For really good working TURN Server you should have a big dedicated bandwidth. I remember my tests with my own COTURN VServer at Hetzner and for more than three or four concurrent user i had related phenomena. But it does not explain why it works before if no hardware changes.

ralfi · September 7, 2022, 7:45am

And of course do you have answers for this question from your network and / or firewall admins?

mvv_vmd · September 7, 2022, 10:21am

I’ve been troubleshooting using chrome://webrtc-internals/ did not know about that one. It is all looking good. I have configured ipv6 on the turn server now, I noticed some errors concerning that during tests. I think I need to try and get a call to break before I can do more. There is a chance I fixed this issue by now though. I’ll update once I find out more.

I am the network/firewall admin, so that is all good. We have plenty of bandwidth, gigabit on all WAN and LAN links, lots too spare.

mvv_vmd · November 23, 2022, 10:02am

Kind of hit a wall with this one, issues with video and/or screen shares freezing are still common. Most of the time for one participant who’s network connection is slightly bad.
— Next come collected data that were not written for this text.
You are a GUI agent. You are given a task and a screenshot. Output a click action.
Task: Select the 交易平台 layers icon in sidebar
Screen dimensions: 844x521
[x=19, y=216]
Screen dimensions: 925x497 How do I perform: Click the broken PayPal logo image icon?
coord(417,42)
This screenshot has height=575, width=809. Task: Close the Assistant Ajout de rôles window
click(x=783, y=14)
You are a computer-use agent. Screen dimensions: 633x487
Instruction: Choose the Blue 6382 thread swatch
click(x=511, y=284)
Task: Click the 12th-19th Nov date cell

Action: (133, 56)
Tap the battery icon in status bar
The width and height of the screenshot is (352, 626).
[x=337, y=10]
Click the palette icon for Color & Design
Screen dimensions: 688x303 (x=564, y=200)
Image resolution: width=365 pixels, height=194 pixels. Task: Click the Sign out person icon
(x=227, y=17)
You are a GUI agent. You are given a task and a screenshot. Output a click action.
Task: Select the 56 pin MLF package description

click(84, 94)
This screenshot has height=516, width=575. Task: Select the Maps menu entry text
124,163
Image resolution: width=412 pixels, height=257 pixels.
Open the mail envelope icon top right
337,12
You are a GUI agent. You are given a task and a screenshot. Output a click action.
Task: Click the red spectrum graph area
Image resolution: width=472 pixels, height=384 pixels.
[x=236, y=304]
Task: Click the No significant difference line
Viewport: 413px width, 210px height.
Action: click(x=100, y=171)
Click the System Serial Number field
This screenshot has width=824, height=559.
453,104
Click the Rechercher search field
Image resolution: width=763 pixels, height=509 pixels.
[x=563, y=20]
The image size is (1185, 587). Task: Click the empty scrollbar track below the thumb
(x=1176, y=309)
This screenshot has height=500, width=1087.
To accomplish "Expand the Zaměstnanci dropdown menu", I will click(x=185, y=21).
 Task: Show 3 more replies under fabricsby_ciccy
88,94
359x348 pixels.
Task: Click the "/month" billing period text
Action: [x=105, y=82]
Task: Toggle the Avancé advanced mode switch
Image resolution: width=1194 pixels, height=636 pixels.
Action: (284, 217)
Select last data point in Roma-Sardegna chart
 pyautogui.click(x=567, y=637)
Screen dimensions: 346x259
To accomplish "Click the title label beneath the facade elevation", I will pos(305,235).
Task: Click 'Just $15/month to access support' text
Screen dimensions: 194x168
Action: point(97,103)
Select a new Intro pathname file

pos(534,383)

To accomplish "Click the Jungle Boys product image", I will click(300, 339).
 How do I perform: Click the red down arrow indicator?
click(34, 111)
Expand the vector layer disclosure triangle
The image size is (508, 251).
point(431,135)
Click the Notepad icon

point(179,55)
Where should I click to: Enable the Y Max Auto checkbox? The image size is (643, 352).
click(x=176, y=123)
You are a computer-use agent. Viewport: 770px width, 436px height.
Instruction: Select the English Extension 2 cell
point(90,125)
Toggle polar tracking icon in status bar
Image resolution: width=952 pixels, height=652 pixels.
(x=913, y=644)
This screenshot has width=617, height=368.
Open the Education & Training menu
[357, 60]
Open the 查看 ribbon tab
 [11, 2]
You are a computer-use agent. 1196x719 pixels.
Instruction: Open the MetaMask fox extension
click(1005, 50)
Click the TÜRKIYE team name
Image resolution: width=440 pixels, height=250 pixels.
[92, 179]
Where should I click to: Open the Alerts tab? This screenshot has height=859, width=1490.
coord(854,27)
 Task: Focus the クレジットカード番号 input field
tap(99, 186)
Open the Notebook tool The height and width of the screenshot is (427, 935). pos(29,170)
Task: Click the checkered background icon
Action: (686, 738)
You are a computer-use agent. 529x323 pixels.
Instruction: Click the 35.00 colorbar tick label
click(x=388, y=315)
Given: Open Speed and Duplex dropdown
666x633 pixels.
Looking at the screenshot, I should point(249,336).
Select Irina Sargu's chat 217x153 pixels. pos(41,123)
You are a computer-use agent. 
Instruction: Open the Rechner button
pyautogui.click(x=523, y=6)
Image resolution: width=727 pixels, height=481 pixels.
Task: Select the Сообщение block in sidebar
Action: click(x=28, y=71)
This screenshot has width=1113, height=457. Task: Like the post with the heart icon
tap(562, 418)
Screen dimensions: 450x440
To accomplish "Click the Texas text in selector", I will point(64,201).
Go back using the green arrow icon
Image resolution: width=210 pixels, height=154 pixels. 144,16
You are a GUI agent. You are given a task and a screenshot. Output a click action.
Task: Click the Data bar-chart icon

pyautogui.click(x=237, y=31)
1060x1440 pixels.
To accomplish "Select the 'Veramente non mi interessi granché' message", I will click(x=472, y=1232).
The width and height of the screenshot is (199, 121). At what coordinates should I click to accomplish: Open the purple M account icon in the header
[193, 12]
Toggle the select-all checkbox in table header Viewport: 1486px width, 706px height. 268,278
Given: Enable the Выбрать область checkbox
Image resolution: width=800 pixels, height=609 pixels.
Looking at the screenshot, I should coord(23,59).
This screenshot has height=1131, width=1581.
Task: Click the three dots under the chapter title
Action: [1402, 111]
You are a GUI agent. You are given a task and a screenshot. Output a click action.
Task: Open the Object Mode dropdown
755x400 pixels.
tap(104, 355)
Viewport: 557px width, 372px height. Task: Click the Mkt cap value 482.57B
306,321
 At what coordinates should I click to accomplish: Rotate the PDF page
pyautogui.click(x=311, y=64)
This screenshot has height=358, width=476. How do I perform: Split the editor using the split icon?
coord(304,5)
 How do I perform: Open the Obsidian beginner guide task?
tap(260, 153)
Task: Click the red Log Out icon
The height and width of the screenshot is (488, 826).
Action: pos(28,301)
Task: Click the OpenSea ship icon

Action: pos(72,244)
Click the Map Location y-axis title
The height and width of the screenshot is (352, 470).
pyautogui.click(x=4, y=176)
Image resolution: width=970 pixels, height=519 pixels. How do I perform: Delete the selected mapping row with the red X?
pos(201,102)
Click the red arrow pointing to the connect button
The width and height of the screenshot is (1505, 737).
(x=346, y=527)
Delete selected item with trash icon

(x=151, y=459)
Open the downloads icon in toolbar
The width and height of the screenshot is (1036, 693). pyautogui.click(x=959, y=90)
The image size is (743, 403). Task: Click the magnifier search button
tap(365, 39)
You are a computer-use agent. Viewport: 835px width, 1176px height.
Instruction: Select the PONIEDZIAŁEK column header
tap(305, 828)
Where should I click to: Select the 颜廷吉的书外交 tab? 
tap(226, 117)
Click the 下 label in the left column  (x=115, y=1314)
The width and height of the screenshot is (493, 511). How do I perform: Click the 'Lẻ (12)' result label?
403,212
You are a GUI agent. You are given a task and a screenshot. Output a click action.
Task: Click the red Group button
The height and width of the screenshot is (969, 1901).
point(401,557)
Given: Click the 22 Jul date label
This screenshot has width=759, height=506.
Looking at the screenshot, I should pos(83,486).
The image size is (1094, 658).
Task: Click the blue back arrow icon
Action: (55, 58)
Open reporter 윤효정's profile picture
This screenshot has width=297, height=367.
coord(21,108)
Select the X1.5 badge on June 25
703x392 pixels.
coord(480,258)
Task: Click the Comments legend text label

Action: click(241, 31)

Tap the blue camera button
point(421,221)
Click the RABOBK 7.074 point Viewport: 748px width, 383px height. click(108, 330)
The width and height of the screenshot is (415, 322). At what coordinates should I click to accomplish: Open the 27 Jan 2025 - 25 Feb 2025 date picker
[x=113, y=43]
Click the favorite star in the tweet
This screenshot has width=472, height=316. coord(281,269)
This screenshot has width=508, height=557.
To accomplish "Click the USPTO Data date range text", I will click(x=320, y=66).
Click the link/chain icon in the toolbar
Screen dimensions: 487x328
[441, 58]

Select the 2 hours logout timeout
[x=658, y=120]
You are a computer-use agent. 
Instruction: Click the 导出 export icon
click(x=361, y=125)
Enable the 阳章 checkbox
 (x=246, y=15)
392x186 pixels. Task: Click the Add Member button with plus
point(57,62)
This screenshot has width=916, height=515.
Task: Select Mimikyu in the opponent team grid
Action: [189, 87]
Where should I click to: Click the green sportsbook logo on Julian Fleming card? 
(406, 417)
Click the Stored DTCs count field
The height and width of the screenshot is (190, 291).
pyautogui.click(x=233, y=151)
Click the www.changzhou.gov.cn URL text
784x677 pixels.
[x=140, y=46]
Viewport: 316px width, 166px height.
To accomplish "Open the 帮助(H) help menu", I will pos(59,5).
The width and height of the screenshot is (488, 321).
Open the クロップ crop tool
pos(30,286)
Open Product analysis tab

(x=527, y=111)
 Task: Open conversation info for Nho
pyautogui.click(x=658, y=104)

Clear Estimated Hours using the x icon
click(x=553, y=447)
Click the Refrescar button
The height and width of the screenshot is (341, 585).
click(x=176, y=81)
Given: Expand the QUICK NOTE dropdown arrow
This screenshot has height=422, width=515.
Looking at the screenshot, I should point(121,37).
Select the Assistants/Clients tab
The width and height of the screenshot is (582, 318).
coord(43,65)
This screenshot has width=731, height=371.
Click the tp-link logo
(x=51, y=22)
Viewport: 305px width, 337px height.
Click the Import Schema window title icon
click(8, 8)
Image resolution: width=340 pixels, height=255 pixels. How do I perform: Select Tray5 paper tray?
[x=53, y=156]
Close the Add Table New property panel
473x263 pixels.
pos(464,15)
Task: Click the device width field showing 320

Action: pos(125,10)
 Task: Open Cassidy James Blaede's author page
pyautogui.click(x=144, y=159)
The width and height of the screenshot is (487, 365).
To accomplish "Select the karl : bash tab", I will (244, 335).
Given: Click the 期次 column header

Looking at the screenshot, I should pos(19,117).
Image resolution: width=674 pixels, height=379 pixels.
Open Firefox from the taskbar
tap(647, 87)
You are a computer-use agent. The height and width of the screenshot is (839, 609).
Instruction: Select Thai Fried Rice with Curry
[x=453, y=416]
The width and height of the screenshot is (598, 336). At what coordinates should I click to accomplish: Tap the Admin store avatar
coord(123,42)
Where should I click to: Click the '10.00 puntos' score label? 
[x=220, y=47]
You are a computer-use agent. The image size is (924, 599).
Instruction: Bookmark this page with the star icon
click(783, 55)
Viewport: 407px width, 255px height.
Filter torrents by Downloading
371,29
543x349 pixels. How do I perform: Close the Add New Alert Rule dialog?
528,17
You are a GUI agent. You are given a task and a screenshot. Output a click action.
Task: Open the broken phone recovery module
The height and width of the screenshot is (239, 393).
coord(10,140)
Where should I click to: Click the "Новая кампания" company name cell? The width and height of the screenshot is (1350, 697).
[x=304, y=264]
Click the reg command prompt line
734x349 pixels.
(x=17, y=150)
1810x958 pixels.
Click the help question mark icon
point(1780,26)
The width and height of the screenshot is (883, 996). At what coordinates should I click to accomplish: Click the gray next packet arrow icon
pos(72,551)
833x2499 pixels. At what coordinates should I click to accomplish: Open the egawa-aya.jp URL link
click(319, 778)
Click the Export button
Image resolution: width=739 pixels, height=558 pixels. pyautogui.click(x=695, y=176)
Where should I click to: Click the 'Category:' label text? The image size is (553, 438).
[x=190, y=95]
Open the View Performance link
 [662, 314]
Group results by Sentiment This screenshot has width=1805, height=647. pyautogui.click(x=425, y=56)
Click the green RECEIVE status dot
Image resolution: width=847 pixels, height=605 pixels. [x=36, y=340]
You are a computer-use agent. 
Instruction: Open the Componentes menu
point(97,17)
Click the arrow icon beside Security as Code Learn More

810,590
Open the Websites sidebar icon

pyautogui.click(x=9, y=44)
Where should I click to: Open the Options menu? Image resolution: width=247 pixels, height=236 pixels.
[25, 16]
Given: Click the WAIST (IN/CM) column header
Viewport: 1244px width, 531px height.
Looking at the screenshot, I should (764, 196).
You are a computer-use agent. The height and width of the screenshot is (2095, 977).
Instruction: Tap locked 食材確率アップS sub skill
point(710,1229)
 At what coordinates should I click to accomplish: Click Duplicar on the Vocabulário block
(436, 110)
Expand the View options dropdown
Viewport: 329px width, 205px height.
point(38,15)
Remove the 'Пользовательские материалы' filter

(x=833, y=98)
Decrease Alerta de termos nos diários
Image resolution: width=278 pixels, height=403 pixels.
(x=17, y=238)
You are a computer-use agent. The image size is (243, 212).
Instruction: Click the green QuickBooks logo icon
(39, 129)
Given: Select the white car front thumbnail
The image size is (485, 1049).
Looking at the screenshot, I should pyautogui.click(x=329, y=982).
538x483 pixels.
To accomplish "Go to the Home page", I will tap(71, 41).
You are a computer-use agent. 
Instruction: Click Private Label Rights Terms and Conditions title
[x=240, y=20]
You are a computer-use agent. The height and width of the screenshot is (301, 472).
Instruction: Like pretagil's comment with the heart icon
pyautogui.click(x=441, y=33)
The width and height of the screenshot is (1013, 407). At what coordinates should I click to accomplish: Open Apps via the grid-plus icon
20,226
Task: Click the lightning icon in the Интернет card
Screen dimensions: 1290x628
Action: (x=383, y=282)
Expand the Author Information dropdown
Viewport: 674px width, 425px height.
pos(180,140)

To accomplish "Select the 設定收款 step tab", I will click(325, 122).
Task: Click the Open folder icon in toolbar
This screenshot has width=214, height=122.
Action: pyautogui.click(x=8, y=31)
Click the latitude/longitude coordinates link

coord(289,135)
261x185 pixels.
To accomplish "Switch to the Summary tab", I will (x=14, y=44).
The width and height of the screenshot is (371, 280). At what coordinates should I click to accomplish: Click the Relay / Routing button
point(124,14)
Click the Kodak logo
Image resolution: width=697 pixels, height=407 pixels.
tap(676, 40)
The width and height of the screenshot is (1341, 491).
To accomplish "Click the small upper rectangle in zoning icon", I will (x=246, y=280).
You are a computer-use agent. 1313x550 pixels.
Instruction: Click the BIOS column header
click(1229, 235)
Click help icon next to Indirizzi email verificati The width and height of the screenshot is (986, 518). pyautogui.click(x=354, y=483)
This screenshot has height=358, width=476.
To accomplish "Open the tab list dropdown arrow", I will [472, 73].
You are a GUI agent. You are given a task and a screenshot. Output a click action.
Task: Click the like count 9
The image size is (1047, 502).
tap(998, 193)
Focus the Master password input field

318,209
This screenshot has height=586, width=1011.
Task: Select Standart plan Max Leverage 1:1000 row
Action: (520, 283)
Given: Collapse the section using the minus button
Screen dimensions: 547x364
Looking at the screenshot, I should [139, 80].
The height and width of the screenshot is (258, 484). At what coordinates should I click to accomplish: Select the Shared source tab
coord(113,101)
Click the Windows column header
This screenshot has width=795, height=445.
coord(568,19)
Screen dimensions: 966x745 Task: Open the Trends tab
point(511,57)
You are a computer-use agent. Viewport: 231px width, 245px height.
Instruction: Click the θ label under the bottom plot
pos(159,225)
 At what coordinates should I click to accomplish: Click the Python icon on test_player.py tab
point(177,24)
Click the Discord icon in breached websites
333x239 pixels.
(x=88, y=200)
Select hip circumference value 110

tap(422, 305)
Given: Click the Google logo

Jitsi does function for these people.

I would love to hear if someone else has these issues, or had them but found a resolution.

viperwolf89 · February 28, 2024, 11:27am

Hi, this bug is still present in nextcloud version 28.0.2 and Talk version 18.0.3

Personally I am using coturn version Coturn-4.5.2 with SSL/TLS certificate

The calls work very well even connecting via a company proxy.

When you share your screen for the first time everyone sees the sharing correctly…
however, as soon as sharing is disabled, some people continue to see the last frame transmitted as if sharing were frozen.
If the other person starts a new presentation the old frame is not overwritten so the person with the bug cannot see the new share.

The only way is to exit and re-enter the call

If there is something I can do to resolve it can you tell me what?

Thank you

Edit: I tried to manually install Coturn-4.6.2 ‘Gorst’ and the bug is still here.
It seems that some client cant receive the “End share”, sometimes the screen show a transparent windows instead of the default user image (at the end of sharing)